===== EXERCISE MATERIAL =====
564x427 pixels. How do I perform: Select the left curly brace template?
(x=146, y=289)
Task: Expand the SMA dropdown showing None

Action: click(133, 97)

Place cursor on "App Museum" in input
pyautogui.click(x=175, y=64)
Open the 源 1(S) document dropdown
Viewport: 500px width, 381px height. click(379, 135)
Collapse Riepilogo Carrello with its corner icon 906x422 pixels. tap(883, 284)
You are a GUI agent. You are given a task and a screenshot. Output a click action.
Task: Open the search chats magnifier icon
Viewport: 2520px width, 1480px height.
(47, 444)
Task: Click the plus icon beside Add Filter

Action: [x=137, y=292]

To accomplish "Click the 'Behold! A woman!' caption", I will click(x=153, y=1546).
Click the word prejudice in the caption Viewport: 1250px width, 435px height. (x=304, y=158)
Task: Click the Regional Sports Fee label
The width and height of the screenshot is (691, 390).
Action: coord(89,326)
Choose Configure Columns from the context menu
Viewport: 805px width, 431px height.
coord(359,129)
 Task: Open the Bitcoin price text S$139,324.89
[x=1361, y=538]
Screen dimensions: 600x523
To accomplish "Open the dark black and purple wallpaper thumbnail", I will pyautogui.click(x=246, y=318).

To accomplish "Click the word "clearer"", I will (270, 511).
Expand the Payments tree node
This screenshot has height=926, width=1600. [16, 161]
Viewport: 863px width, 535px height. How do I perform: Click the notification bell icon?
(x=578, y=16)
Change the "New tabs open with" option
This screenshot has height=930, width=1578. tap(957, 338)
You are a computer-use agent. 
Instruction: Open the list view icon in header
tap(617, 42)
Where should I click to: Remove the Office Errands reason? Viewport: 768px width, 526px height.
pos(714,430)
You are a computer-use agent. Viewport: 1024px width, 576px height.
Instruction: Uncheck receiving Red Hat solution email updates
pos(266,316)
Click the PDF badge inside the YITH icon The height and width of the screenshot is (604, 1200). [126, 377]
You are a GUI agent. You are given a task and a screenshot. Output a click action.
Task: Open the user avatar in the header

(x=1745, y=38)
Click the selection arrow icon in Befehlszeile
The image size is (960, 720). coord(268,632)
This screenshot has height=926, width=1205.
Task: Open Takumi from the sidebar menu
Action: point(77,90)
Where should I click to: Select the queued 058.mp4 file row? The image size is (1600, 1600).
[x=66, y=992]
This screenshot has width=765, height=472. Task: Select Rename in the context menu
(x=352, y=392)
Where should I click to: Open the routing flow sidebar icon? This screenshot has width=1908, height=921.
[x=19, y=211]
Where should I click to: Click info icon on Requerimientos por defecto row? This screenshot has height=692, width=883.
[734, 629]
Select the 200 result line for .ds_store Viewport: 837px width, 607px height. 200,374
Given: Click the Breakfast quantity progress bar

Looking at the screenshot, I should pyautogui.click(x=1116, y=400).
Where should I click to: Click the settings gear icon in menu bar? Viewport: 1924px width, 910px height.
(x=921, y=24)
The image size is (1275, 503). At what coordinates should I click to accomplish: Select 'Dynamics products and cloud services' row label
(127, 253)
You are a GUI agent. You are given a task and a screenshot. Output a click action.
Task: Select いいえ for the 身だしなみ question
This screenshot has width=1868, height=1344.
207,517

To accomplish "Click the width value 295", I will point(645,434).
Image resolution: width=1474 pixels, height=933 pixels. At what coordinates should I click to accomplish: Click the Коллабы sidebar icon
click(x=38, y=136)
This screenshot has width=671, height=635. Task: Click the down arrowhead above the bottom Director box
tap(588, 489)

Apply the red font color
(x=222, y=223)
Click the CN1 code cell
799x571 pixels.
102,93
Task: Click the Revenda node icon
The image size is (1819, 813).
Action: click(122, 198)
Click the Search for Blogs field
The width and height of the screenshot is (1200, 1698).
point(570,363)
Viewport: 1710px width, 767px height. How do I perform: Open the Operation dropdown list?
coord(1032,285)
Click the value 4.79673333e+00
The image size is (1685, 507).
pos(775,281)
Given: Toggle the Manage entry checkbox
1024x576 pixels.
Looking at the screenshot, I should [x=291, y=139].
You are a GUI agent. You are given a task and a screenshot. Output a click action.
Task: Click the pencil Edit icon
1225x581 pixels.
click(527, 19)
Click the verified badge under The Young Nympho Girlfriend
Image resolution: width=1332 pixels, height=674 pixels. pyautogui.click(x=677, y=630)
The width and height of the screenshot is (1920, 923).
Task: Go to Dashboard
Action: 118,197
=====
• **WORK TASK**
The records above need to be output again, verbatim.

• **TASK RESPONSE**
564x427 pixels. How do I perform: Select the left curly brace template?
(x=146, y=289)
Task: Expand the SMA dropdown showing None

Action: click(133, 97)

Place cursor on "App Museum" in input
pyautogui.click(x=175, y=64)
Open the 源 1(S) document dropdown
Viewport: 500px width, 381px height. click(379, 135)
Collapse Riepilogo Carrello with its corner icon 906x422 pixels. tap(883, 284)
You are a GUI agent. You are given a task and a screenshot. Output a click action.
Task: Open the search chats magnifier icon
Viewport: 2520px width, 1480px height.
(47, 444)
Task: Click the plus icon beside Add Filter

Action: [x=137, y=292]

To accomplish "Click the 'Behold! A woman!' caption", I will click(x=153, y=1546).
Click the word prejudice in the caption Viewport: 1250px width, 435px height. (x=304, y=158)
Task: Click the Regional Sports Fee label
The width and height of the screenshot is (691, 390).
Action: coord(89,326)
Choose Configure Columns from the context menu
Viewport: 805px width, 431px height.
coord(359,129)
 Task: Open the Bitcoin price text S$139,324.89
[x=1361, y=538]
Screen dimensions: 600x523
To accomplish "Open the dark black and purple wallpaper thumbnail", I will pyautogui.click(x=246, y=318).

To accomplish "Click the word "clearer"", I will (270, 511).
Expand the Payments tree node
This screenshot has height=926, width=1600. [16, 161]
Viewport: 863px width, 535px height. How do I perform: Click the notification bell icon?
(x=578, y=16)
Change the "New tabs open with" option
This screenshot has height=930, width=1578. tap(957, 338)
You are a computer-use agent. 
Instruction: Open the list view icon in header
tap(617, 42)
Where should I click to: Remove the Office Errands reason? Viewport: 768px width, 526px height.
pos(714,430)
You are a computer-use agent. Viewport: 1024px width, 576px height.
Instruction: Uncheck receiving Red Hat solution email updates
pos(266,316)
Click the PDF badge inside the YITH icon The height and width of the screenshot is (604, 1200). [126, 377]
You are a GUI agent. You are given a task and a screenshot. Output a click action.
Task: Open the user avatar in the header

(x=1745, y=38)
Click the selection arrow icon in Befehlszeile
The image size is (960, 720). coord(268,632)
This screenshot has height=926, width=1205.
Task: Open Takumi from the sidebar menu
Action: point(77,90)
Where should I click to: Select the queued 058.mp4 file row? The image size is (1600, 1600).
[x=66, y=992]
This screenshot has width=765, height=472. Task: Select Rename in the context menu
(x=352, y=392)
Where should I click to: Open the routing flow sidebar icon? This screenshot has width=1908, height=921.
[x=19, y=211]
Where should I click to: Click info icon on Requerimientos por defecto row? This screenshot has height=692, width=883.
[734, 629]
Select the 200 result line for .ds_store Viewport: 837px width, 607px height. 200,374
Given: Click the Breakfast quantity progress bar

Looking at the screenshot, I should pyautogui.click(x=1116, y=400).
Where should I click to: Click the settings gear icon in menu bar? Viewport: 1924px width, 910px height.
(x=921, y=24)
The image size is (1275, 503). At what coordinates should I click to accomplish: Select 'Dynamics products and cloud services' row label
(127, 253)
You are a GUI agent. You are given a task and a screenshot. Output a click action.
Task: Select いいえ for the 身だしなみ question
This screenshot has width=1868, height=1344.
207,517

To accomplish "Click the width value 295", I will point(645,434).
Image resolution: width=1474 pixels, height=933 pixels. At what coordinates should I click to accomplish: Click the Коллабы sidebar icon
click(x=38, y=136)
This screenshot has width=671, height=635. Task: Click the down arrowhead above the bottom Director box
tap(588, 489)

Apply the red font color
(x=222, y=223)
Click the CN1 code cell
799x571 pixels.
102,93
Task: Click the Revenda node icon
The image size is (1819, 813).
Action: click(122, 198)
Click the Search for Blogs field
The width and height of the screenshot is (1200, 1698).
point(570,363)
Viewport: 1710px width, 767px height. How do I perform: Open the Operation dropdown list?
coord(1032,285)
Click the value 4.79673333e+00
The image size is (1685, 507).
pos(775,281)
Given: Toggle the Manage entry checkbox
1024x576 pixels.
Looking at the screenshot, I should [x=291, y=139].
You are a GUI agent. You are given a task and a screenshot. Output a click action.
Task: Click the pencil Edit icon
1225x581 pixels.
click(527, 19)
Click the verified badge under The Young Nympho Girlfriend
Image resolution: width=1332 pixels, height=674 pixels. pyautogui.click(x=677, y=630)
The width and height of the screenshot is (1920, 923).
Task: Go to Dashboard
Action: 118,197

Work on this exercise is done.